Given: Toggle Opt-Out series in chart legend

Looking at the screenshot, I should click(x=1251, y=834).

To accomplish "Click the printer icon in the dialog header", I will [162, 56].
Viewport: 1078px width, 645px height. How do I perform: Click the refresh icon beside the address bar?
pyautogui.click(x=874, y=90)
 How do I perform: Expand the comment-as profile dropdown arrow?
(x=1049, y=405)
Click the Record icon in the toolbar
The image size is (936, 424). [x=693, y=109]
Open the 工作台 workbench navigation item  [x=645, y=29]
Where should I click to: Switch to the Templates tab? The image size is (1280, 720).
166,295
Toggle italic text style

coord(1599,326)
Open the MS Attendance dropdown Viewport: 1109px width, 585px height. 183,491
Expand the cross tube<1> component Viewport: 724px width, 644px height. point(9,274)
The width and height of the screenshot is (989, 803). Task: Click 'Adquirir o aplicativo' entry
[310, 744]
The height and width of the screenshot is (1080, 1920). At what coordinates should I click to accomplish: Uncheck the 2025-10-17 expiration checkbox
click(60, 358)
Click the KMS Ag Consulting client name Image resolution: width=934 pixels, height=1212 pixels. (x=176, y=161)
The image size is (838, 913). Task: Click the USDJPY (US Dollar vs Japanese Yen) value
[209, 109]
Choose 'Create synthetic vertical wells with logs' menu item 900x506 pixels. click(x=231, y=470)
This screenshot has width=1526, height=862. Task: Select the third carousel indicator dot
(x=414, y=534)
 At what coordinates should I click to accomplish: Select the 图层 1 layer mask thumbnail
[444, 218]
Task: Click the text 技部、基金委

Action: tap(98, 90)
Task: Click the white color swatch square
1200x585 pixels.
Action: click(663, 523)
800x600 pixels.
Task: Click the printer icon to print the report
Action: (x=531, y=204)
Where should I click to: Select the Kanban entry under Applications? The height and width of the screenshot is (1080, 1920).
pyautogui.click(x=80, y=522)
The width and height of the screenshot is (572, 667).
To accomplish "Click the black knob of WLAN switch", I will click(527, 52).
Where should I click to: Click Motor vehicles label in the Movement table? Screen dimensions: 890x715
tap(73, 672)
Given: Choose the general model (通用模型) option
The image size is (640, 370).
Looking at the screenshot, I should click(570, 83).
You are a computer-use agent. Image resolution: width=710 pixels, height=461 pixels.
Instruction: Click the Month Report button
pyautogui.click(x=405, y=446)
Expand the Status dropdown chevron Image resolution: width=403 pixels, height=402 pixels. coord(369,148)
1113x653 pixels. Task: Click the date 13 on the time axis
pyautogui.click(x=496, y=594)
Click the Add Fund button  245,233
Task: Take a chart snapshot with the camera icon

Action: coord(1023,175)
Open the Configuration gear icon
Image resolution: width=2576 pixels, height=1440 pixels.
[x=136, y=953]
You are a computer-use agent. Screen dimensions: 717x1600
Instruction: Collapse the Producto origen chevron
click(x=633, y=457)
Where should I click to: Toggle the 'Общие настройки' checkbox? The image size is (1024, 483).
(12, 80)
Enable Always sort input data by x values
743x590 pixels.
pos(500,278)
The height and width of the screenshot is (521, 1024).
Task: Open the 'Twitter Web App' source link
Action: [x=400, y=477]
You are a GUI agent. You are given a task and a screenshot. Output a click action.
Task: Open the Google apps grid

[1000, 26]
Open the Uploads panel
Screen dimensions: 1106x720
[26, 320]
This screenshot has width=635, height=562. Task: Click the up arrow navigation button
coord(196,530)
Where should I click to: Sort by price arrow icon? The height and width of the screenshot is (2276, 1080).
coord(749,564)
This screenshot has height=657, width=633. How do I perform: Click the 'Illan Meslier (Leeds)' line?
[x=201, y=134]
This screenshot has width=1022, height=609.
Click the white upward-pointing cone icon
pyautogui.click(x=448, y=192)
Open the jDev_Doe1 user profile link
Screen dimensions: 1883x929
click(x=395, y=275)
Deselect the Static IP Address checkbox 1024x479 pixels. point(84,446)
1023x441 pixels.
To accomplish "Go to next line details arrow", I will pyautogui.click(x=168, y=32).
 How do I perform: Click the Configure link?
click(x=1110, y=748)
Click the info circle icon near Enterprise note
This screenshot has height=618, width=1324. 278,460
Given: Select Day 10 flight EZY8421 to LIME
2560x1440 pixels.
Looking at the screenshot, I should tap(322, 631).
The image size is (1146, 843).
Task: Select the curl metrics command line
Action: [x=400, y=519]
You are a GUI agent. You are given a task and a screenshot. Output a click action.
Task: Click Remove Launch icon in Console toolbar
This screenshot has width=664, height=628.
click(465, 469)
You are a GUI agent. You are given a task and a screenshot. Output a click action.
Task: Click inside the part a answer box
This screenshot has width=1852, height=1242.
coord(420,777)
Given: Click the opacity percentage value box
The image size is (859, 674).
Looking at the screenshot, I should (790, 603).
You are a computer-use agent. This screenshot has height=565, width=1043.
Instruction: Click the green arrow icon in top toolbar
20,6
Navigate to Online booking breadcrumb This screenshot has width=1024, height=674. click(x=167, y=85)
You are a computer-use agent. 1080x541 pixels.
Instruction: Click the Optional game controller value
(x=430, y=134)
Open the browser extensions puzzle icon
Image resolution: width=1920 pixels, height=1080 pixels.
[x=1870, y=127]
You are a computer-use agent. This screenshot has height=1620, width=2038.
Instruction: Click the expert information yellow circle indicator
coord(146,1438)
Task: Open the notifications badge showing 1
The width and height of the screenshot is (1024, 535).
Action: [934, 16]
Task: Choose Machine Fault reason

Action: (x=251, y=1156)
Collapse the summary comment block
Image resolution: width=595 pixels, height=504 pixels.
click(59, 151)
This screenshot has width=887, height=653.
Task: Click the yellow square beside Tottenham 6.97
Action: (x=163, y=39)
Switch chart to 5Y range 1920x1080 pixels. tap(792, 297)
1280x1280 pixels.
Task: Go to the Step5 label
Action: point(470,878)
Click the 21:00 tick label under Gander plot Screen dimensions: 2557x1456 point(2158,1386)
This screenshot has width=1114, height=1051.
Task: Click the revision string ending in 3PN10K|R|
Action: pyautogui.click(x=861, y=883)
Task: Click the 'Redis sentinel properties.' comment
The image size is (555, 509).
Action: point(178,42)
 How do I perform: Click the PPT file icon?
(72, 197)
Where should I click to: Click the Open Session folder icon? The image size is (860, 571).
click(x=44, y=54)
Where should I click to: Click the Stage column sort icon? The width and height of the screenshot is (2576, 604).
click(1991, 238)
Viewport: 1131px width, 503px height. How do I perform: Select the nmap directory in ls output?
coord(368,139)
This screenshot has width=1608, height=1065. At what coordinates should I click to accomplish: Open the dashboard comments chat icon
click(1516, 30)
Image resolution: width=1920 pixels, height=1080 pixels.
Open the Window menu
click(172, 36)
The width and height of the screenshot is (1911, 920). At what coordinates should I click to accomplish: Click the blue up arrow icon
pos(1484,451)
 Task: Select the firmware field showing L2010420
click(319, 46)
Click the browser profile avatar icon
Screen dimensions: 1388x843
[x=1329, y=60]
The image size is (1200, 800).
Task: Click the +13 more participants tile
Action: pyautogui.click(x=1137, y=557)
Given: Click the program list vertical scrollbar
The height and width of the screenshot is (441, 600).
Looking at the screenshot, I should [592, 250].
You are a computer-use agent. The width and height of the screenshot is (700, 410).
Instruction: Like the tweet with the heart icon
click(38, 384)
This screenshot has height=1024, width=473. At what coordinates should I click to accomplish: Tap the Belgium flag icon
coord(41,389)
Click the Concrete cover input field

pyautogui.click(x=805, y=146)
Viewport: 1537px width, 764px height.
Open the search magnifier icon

----------------

-- What to work on --
Copy every item above word for word, leaving nothing out and changing nothing.

-- Expected output --
Given: Toggle Opt-Out series in chart legend

Looking at the screenshot, I should click(x=1251, y=834).

To accomplish "Click the printer icon in the dialog header", I will [162, 56].
Viewport: 1078px width, 645px height. How do I perform: Click the refresh icon beside the address bar?
pyautogui.click(x=874, y=90)
 How do I perform: Expand the comment-as profile dropdown arrow?
(x=1049, y=405)
Click the Record icon in the toolbar
The image size is (936, 424). [x=693, y=109]
Open the 工作台 workbench navigation item  [x=645, y=29]
Where should I click to: Switch to the Templates tab? The image size is (1280, 720).
166,295
Toggle italic text style

coord(1599,326)
Open the MS Attendance dropdown Viewport: 1109px width, 585px height. 183,491
Expand the cross tube<1> component Viewport: 724px width, 644px height. point(9,274)
The width and height of the screenshot is (989, 803). Task: Click 'Adquirir o aplicativo' entry
[310, 744]
The height and width of the screenshot is (1080, 1920). At what coordinates should I click to accomplish: Uncheck the 2025-10-17 expiration checkbox
click(60, 358)
Click the KMS Ag Consulting client name Image resolution: width=934 pixels, height=1212 pixels. (x=176, y=161)
The image size is (838, 913). Task: Click the USDJPY (US Dollar vs Japanese Yen) value
[209, 109]
Choose 'Create synthetic vertical wells with logs' menu item 900x506 pixels. click(x=231, y=470)
This screenshot has width=1526, height=862. Task: Select the third carousel indicator dot
(x=414, y=534)
 At what coordinates should I click to accomplish: Select the 图层 1 layer mask thumbnail
[444, 218]
Task: Click the text 技部、基金委

Action: tap(98, 90)
Task: Click the white color swatch square
1200x585 pixels.
Action: click(663, 523)
800x600 pixels.
Task: Click the printer icon to print the report
Action: (x=531, y=204)
Where should I click to: Select the Kanban entry under Applications? The height and width of the screenshot is (1080, 1920).
pyautogui.click(x=80, y=522)
The width and height of the screenshot is (572, 667).
To accomplish "Click the black knob of WLAN switch", I will click(527, 52).
Where should I click to: Click Motor vehicles label in the Movement table? Screen dimensions: 890x715
tap(73, 672)
Given: Choose the general model (通用模型) option
The image size is (640, 370).
Looking at the screenshot, I should click(570, 83).
You are a computer-use agent. Image resolution: width=710 pixels, height=461 pixels.
Instruction: Click the Month Report button
pyautogui.click(x=405, y=446)
Expand the Status dropdown chevron Image resolution: width=403 pixels, height=402 pixels. coord(369,148)
1113x653 pixels. Task: Click the date 13 on the time axis
pyautogui.click(x=496, y=594)
Click the Add Fund button  245,233
Task: Take a chart snapshot with the camera icon

Action: coord(1023,175)
Open the Configuration gear icon
Image resolution: width=2576 pixels, height=1440 pixels.
[x=136, y=953]
You are a computer-use agent. Screen dimensions: 717x1600
Instruction: Collapse the Producto origen chevron
click(x=633, y=457)
Where should I click to: Toggle the 'Общие настройки' checkbox? The image size is (1024, 483).
(12, 80)
Enable Always sort input data by x values
743x590 pixels.
pos(500,278)
The height and width of the screenshot is (521, 1024).
Task: Open the 'Twitter Web App' source link
Action: [x=400, y=477]
You are a GUI agent. You are given a task and a screenshot. Output a click action.
Task: Open the Google apps grid

[1000, 26]
Open the Uploads panel
Screen dimensions: 1106x720
[26, 320]
This screenshot has width=635, height=562. Task: Click the up arrow navigation button
coord(196,530)
Where should I click to: Sort by price arrow icon? The height and width of the screenshot is (2276, 1080).
coord(749,564)
This screenshot has height=657, width=633. How do I perform: Click the 'Illan Meslier (Leeds)' line?
[x=201, y=134]
This screenshot has width=1022, height=609.
Click the white upward-pointing cone icon
pyautogui.click(x=448, y=192)
Open the jDev_Doe1 user profile link
Screen dimensions: 1883x929
click(x=395, y=275)
Deselect the Static IP Address checkbox 1024x479 pixels. point(84,446)
1023x441 pixels.
To accomplish "Go to next line details arrow", I will pyautogui.click(x=168, y=32).
 How do I perform: Click the Configure link?
click(x=1110, y=748)
Click the info circle icon near Enterprise note
This screenshot has height=618, width=1324. 278,460
Given: Select Day 10 flight EZY8421 to LIME
2560x1440 pixels.
Looking at the screenshot, I should tap(322, 631).
The image size is (1146, 843).
Task: Select the curl metrics command line
Action: [x=400, y=519]
You are a GUI agent. You are given a task and a screenshot. Output a click action.
Task: Click Remove Launch icon in Console toolbar
This screenshot has width=664, height=628.
click(465, 469)
You are a GUI agent. You are given a task and a screenshot. Output a click action.
Task: Click inside the part a answer box
This screenshot has width=1852, height=1242.
coord(420,777)
Given: Click the opacity percentage value box
The image size is (859, 674).
Looking at the screenshot, I should (790, 603).
You are a computer-use agent. This screenshot has height=565, width=1043.
Instruction: Click the green arrow icon in top toolbar
20,6
Navigate to Online booking breadcrumb This screenshot has width=1024, height=674. click(x=167, y=85)
You are a computer-use agent. 1080x541 pixels.
Instruction: Click the Optional game controller value
(x=430, y=134)
Open the browser extensions puzzle icon
Image resolution: width=1920 pixels, height=1080 pixels.
[x=1870, y=127]
You are a computer-use agent. This screenshot has height=1620, width=2038.
Instruction: Click the expert information yellow circle indicator
coord(146,1438)
Task: Open the notifications badge showing 1
The width and height of the screenshot is (1024, 535).
Action: [934, 16]
Task: Choose Machine Fault reason

Action: (x=251, y=1156)
Collapse the summary comment block
Image resolution: width=595 pixels, height=504 pixels.
click(59, 151)
This screenshot has width=887, height=653.
Task: Click the yellow square beside Tottenham 6.97
Action: (x=163, y=39)
Switch chart to 5Y range 1920x1080 pixels. tap(792, 297)
1280x1280 pixels.
Task: Go to the Step5 label
Action: point(470,878)
Click the 21:00 tick label under Gander plot Screen dimensions: 2557x1456 point(2158,1386)
This screenshot has width=1114, height=1051.
Task: Click the revision string ending in 3PN10K|R|
Action: pyautogui.click(x=861, y=883)
Task: Click the 'Redis sentinel properties.' comment
The image size is (555, 509).
Action: point(178,42)
 How do I perform: Click the PPT file icon?
(72, 197)
Where should I click to: Click the Open Session folder icon? The image size is (860, 571).
click(x=44, y=54)
Where should I click to: Click the Stage column sort icon? The width and height of the screenshot is (2576, 604).
click(1991, 238)
Viewport: 1131px width, 503px height. How do I perform: Select the nmap directory in ls output?
coord(368,139)
This screenshot has width=1608, height=1065. At what coordinates should I click to accomplish: Open the dashboard comments chat icon
click(1516, 30)
Image resolution: width=1920 pixels, height=1080 pixels.
Open the Window menu
click(172, 36)
The width and height of the screenshot is (1911, 920). At what coordinates should I click to accomplish: Click the blue up arrow icon
pos(1484,451)
 Task: Select the firmware field showing L2010420
click(319, 46)
Click the browser profile avatar icon
Screen dimensions: 1388x843
[x=1329, y=60]
The image size is (1200, 800).
Task: Click the +13 more participants tile
Action: pyautogui.click(x=1137, y=557)
Given: Click the program list vertical scrollbar
The height and width of the screenshot is (441, 600).
Looking at the screenshot, I should [592, 250].
You are a computer-use agent. The width and height of the screenshot is (700, 410).
Instruction: Like the tweet with the heart icon
click(38, 384)
This screenshot has height=1024, width=473. At what coordinates should I click to accomplish: Tap the Belgium flag icon
coord(41,389)
Click the Concrete cover input field

pyautogui.click(x=805, y=146)
Viewport: 1537px width, 764px height.
Open the search magnifier icon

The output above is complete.